For this scenario can be solved by 2-bitmap, that is, to allocate 2bit for each integer, with a different combination of 0, 1 to identify the special meaning, such as 00 means that this integer does not appear, 01 means that the occurrence of one time, 11 means that there are multiple occurrences, you can find the duplicate integer, The required memory space is twice times the normal bitmap, which is: 300 million *2/8/1024/1024=71.5mb.

the specific process is as follows: scan 300 million integers, group bitmap, first look at the corresponding position in the bitmap, if 00 becomes 01, 01 becomes 11, 11 remains the same, when the 300 million integers are scanned, that means the entire bitmap has been assembled. Finally, check that the bitmap will output an integer corresponding to bit 11.

2. Sort integers with no repeating elements

For a non-repeating integer ordering bitmap has a natural advantage, it only needs to be given a non-repeating integer scan completed, assembled into a bitmap, then the direct traversal of the bit area can achieve the sorting effect.

For example: Sort integers 4, 3, 1, 7, 6:

Just press the bit bit output to get the sorting result.

3, it is known that a file contains some telephone numbers, each number is 8 digits, statistics of the number of different numbers

8-bit up to 99 999 999, approximately 99m bits, about 10 m bytes of memory. Can be understood as the number from 0-99 999 999, each number corresponds to a bit bit, so only need 99M bit==1.2mbytes, so that a small 1.2M or so of memory represents all the 8-digit number of telephones.

4, 250 million integers to find the number of distinct integers, memory space is not enough to accommodate these 250 million integers

To extend the Bit-map, use 2bit to represent a number: 0 means that it does not appear, 1 means that it appears once, 2 means that 2 times and above are present, that is, repeat, if the value of the corresponding position is 0, if it is at the same location, it is set to 1 if it is 1, and if 2, it remains unchanged. Or we do not use 2bit to express, we can simulate the implementation of this 2bit-map with two bit-map, all the same truth.
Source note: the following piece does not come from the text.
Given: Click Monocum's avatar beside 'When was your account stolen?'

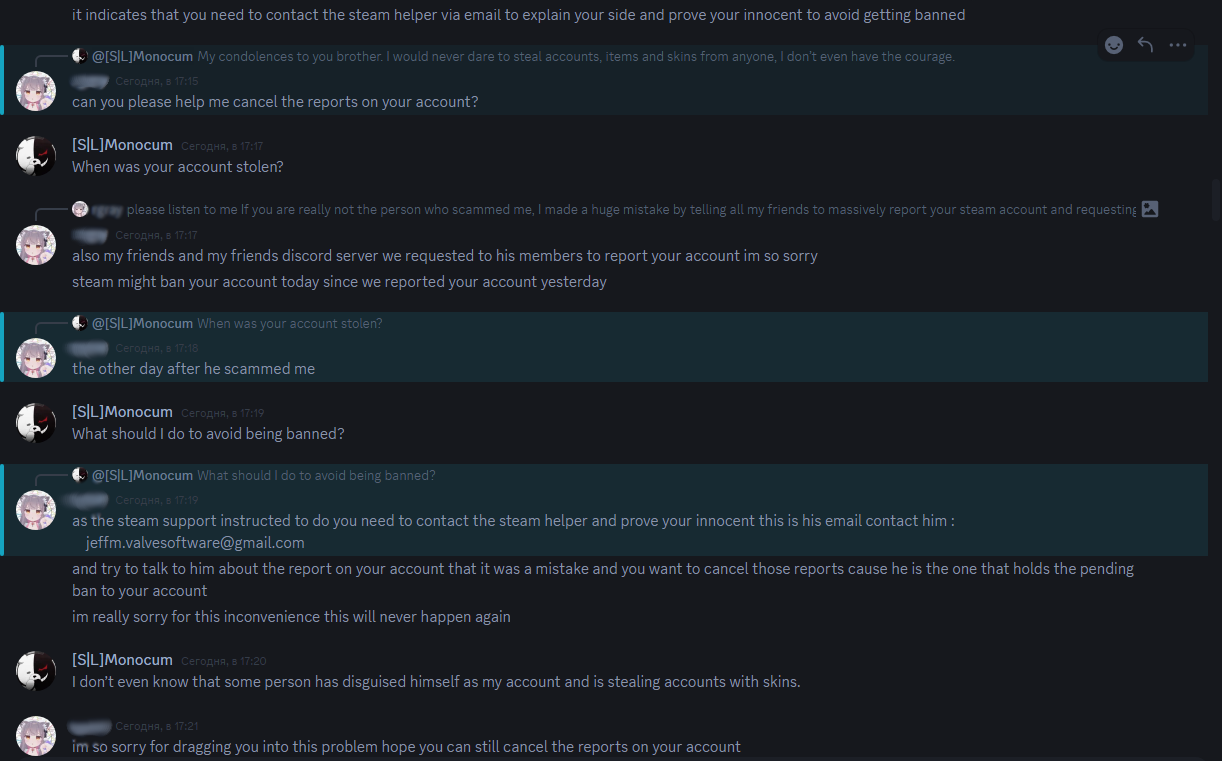Looking at the screenshot, I should point(36,156).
For the use of bitmap see also: http://my.oschina.net/cloudcoder/blog/294810?fromerr=62qBkJF5

http://blog.csdn.net/hguisu/article/details/7880288

Note:bitset.size () returns the number of bits used to actually use space when this bitSet represents a bit value; An integer multiple of 64;

New BitSet (950) does not mean to establish a 950-size BitSet, just that the initial size of the built BitSet can hold at least 950 bit, the size is always system control, and its size is a multiple of 64, even if BitSet (1), Its size is also 64

Bitset can guarantee that "if the decision result is false, then the data must not exist, but if the result is true, then the data may or may not exist (conflict overlay)", i.e. False==yes;true==maybe

The bitmap of massive data processing

Contact Us

The content source of this page is from Internet, which doesn't represent Alibaba Cloud's opinion; products and services mentioned on that page don't have any relationship with Alibaba Cloud. If the content of the page makes you feel confusing, please write us an email, we will handle the problem within 5 days after receiving your email.

If you find any instances of plagiarism from the community, please send an email to: info-contact@alibabacloud.com and provide relevant evidence. A staff member will contact you within 5 working days.

A Free Trial That Lets You Build Big!

Start building with 50+ products and up to 12 months usage for Elastic Compute Service

  • Sales Support

    1 on 1 presale consultation

  • After-Sales Support

    24/7 Technical Support 6 Free Tickets per Quarter Faster Response

  • Alibaba Cloud offers highly flexible support services tailored to meet your exact needs.